Image
Dina kiwari ngacik bihari, seja ayeuna sampeureun jaga
Pegunungan Parahyangan disebut orang asing sebagai “The Abode of The Gods“. Ingin sekali rasanya diriku menjelajahi seluruh keindahan tersebut. Gunung-gunung yang angkuh, danau-danau yang menenangkan hati, hawa dingin yang menetralisir stress… Banyak sekali dari daerah ini masih meninggalkan sisa-sisa kejayaan masa lalu. Waktu seakan-akan berjalan lambat di sana, walau perubahan yang terjadi menunjukkan kerusakan di sana-sini.
Jantung Parahiyangan itu disebut Kabupaten Bandung. Semua keindahan yang kusebutkan di atas masih tersedia di kawasan ini. Gunung, danau, perkebunan, sungai, dan kabut yang romantis, kecuali bagi mereka yang berhati dingin tentu akan menyebut suasana tersebut membosankan. Betapa besar potensi yang bisa diangkat dari kawasan seluas 1.762,39 km2 itu, tapi sayang kini dikuasai oleh segelintir pemimpin yang tidak bisa melihat keindahan pada apapun kecuali pada hijaunya rupiah. Kasihan nasib kabupaten Bandung. Ia bagaikan seorang gelandangan apabila disandingkan dengan kota Bandung yang lagi berdandan di bawah pemimpinnya yang baru.

▶ **Pertanyaan tentang Materi**
1 – Menurut teks bacaan, apa yang membuat potensi besar Kabupaten Bandung patut disayangkan? Jelaskan dalam satu sampai tiga kalimat.
2 – Kutip bagian teks bacaan dari "Jantung Parahiyangan itu" sampai "pemimpinnya yang baru.".
Baris-baris berikut tidak ada hubungannya dengan teks bacaan.

▶ **Bahan yang Disediakan**
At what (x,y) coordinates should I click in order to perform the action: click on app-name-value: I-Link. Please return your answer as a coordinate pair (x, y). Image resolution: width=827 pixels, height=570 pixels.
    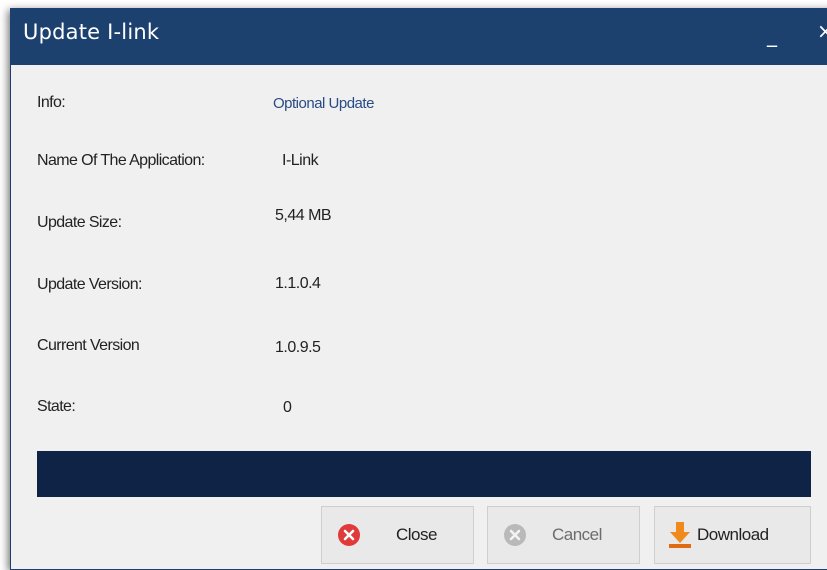
    Looking at the image, I should click on (300, 160).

▶ **Hasil Latihan**
1 – Potensi besar kawasan seluas 1.762,39 km2 itu disayangkan karena kini dikuasai oleh segelintir pemimpin yang tidak bisa melihat keindahan pada apa pun kecuali pada hijaunya rupiah.

2 –
Jantung Parahiyangan itu disebut Kabupaten Bandung. Semua keindahan yang kusebutkan di atas masih tersedia di kawasan ini. Gunung, danau, perkebunan, sungai, dan kabut yang romantis, kecuali bagi mereka yang berhati dingin tentu akan menyebut suasana tersebut membosankan. Betapa besar potensi yang bisa diangkat dari kawasan seluas 1.762,39 km2 itu, tapi sayang kini dikuasai oleh segelintir pemimpin yang tidak bisa melihat keindahan pada apapun kecuali pada hijaunya rupiah. Kasihan nasib kabupaten Bandung. Ia bagaikan seorang gelandangan apabila disandingkan dengan kota Bandung yang lagi berdandan di bawah pemimpinnya yang baru.